For example, both annotators evaluated the same 3000 comments, i.e., text. Additionally, the ratings of the annotators (i.e., either “Positive”, “Negative” or “Neutral” sentiments) were compared for the same comments (i.e., text; the rating given by annotator 1 for comment 1 was compared to the rating given by annotator 2 for comment 1, and so forth).
Cohen’s kappa coefficient was utilized to measure the inter-annotator agreement, and the result was 93%.
3.5. Sentiment Analysis Experiment Setup
We used the following classifiers after converting the dataset into TfidfVectorizer: logistic regression (LR), multinomial Naïve Bayes (MNB), support vector machine (SVM), decision tree (DT), random forest (RF), multilayer perceptron (MLP), AdaBoost, GBoost, and an ensemble model. SciKit-Learn (SKLearn) library and Natural Language Tool Kit (NLTK) library were utilized in the experiment. These libraries are open-source and free, allowing programmers to use a variety of machine learning techniques.
As mentioned earlier, the dataset consisted of 70,000 comments extracted from the Instagram platform, and most of the comments were written in the Emirati dialect. In the experiment, the dataset was divided into a train set, test set, and validation set.
We used the pandas API in Python to upload the dataset (.csv file), and then used the TfidfVectorizer to train the dataset. Various classification experiments were conducted on the dataset to compare the classification results obtained using different machine learning algorithms. We used 80% of the dataset as training data, 10% of the dataset as test data, and 10% of the dataset as a validation set.
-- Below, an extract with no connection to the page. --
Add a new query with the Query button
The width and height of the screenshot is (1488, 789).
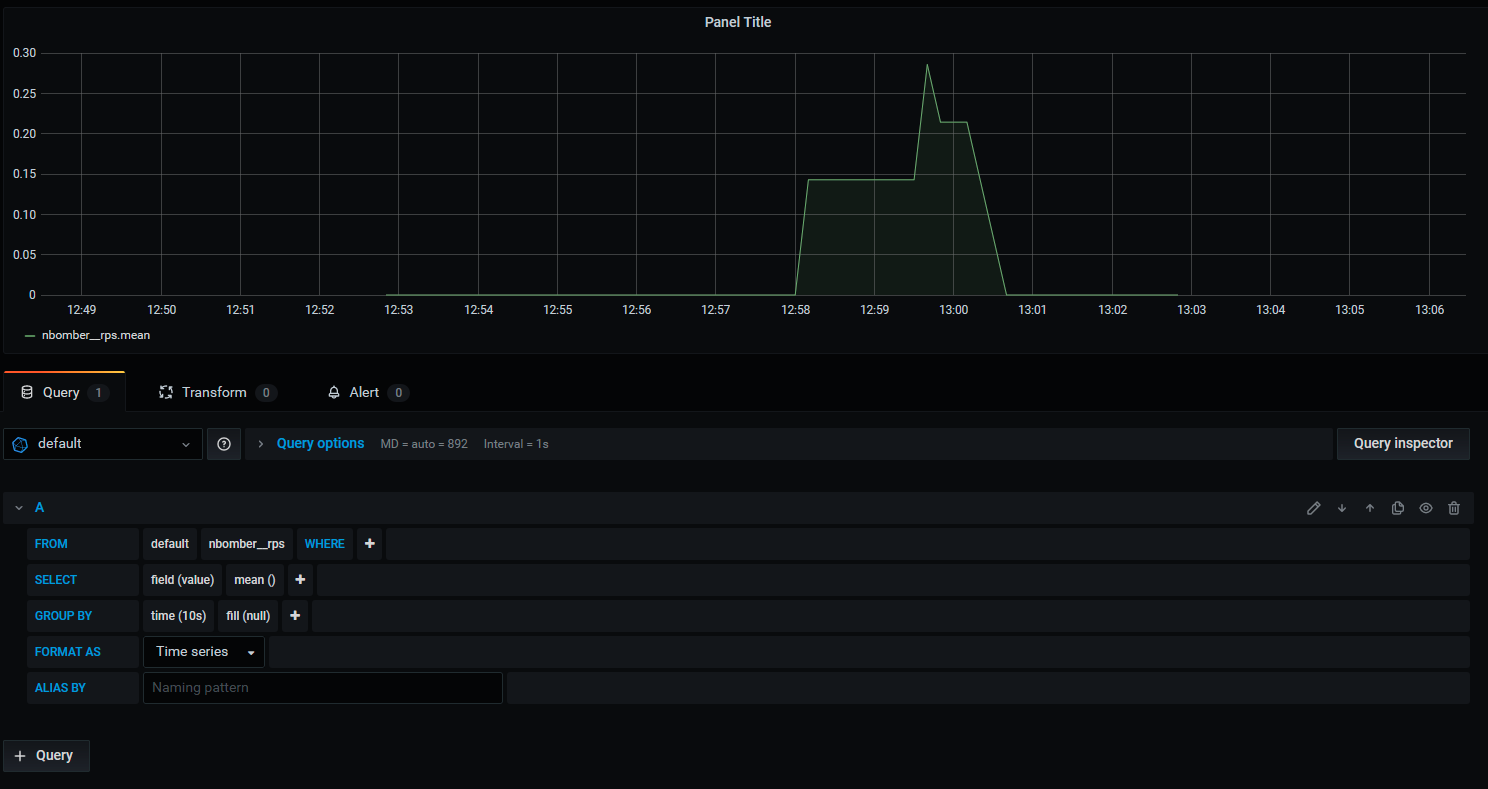tap(46, 755)
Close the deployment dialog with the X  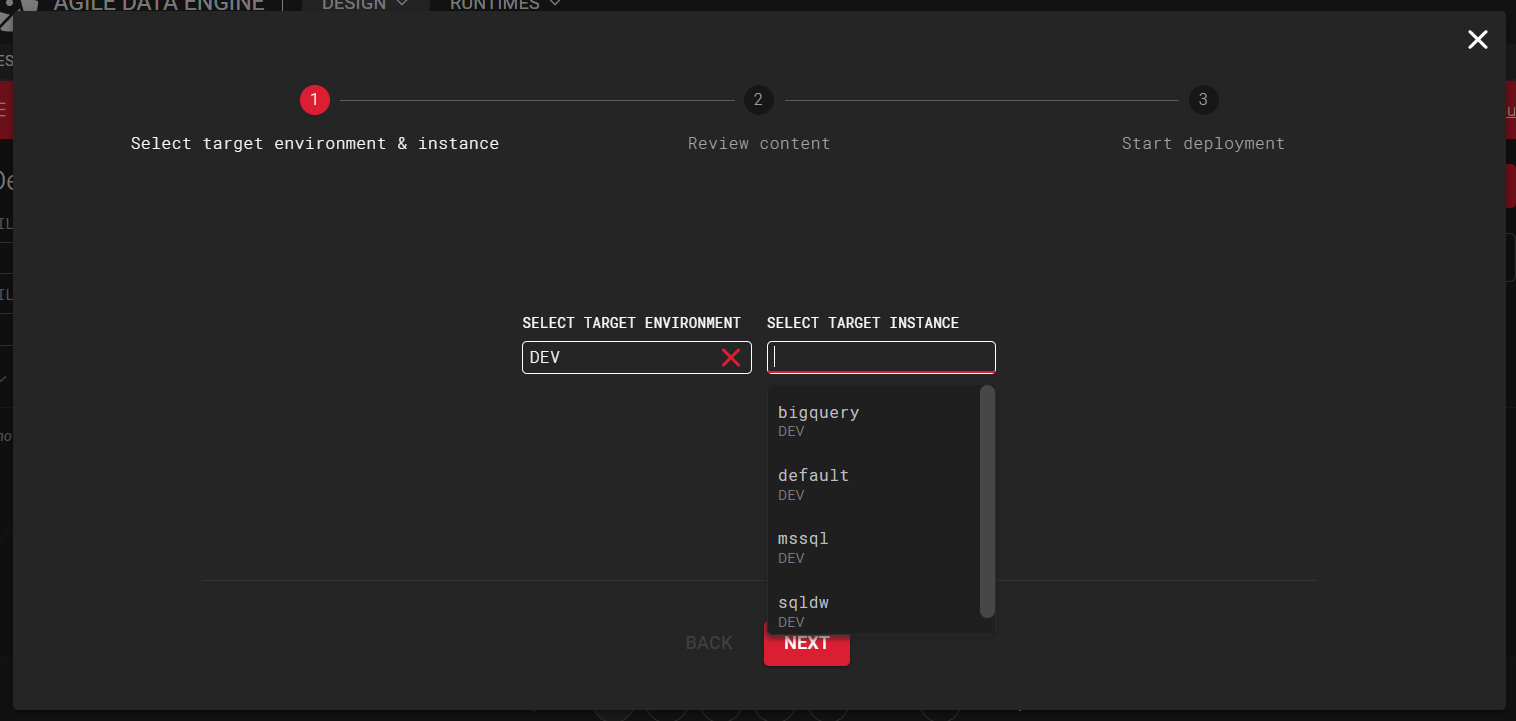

All of the experiments were conducted using the TF-IDF feature referred to in
Section 3.4.
Figure 3 illustrates the experiment model.
We utilized machine learning algorithms for both balanced and unbalanced datasets. In order to handle the unbalanced dataset and convert it into a balanced dataset, both undersampling and oversampling techniques were applied.
Undersampling involves reducing the number of majority target instances or samples., i.e., reducing the number of comments in each sentiment class to reach the minority class instances [
51]. Oversampling, on the other hand, created new examples of existing comments to increase the number of minority class instances or samples [
51].
Further details about the utilized classifiers and the dataset are described below.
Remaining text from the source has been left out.